■ **EXERCISE DIRECTIONS**: In the data, edit the lines starting with the line with "Given: Open the Camera from dock" and going on through the line with "Action: pos(976,28)" by replacing "magnifier" with "lens", leaving all else unchanged. Return only those lines.

(Records for locating displayed items)
++++++++++++++++++++

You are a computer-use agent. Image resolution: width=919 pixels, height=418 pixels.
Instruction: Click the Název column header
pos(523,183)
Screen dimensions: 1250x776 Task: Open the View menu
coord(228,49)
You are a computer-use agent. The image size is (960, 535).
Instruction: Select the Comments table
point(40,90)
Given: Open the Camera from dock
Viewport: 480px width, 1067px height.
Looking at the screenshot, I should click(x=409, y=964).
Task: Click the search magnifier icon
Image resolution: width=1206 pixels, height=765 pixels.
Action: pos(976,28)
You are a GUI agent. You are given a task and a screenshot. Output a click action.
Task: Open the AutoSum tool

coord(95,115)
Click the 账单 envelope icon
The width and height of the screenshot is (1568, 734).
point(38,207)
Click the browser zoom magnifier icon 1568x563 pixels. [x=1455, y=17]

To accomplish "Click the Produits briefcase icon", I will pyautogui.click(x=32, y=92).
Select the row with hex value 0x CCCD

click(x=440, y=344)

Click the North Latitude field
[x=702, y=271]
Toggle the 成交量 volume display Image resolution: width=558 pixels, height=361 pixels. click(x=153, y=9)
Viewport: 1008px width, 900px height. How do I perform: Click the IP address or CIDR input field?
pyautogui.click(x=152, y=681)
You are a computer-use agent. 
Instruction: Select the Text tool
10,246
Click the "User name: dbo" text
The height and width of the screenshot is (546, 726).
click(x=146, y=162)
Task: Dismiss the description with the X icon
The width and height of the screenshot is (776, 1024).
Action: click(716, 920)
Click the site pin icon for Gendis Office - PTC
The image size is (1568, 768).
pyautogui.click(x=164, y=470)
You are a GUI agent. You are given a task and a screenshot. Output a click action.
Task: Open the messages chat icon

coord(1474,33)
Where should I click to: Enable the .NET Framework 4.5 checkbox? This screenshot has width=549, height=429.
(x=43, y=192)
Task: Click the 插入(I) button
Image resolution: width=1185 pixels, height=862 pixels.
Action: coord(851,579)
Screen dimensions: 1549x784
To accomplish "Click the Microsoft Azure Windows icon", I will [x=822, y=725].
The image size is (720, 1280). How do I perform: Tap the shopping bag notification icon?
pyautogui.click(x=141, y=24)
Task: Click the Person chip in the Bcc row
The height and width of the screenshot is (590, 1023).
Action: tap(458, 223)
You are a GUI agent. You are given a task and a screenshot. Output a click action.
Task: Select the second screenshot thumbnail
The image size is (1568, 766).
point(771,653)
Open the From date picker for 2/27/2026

++++++++++++++++++++

■ **CORRECT RESULT**:
Given: Open the Camera from dock
Viewport: 480px width, 1067px height.
Looking at the screenshot, I should click(x=409, y=964).
Task: Click the search lens icon
Image resolution: width=1206 pixels, height=765 pixels.
Action: pos(976,28)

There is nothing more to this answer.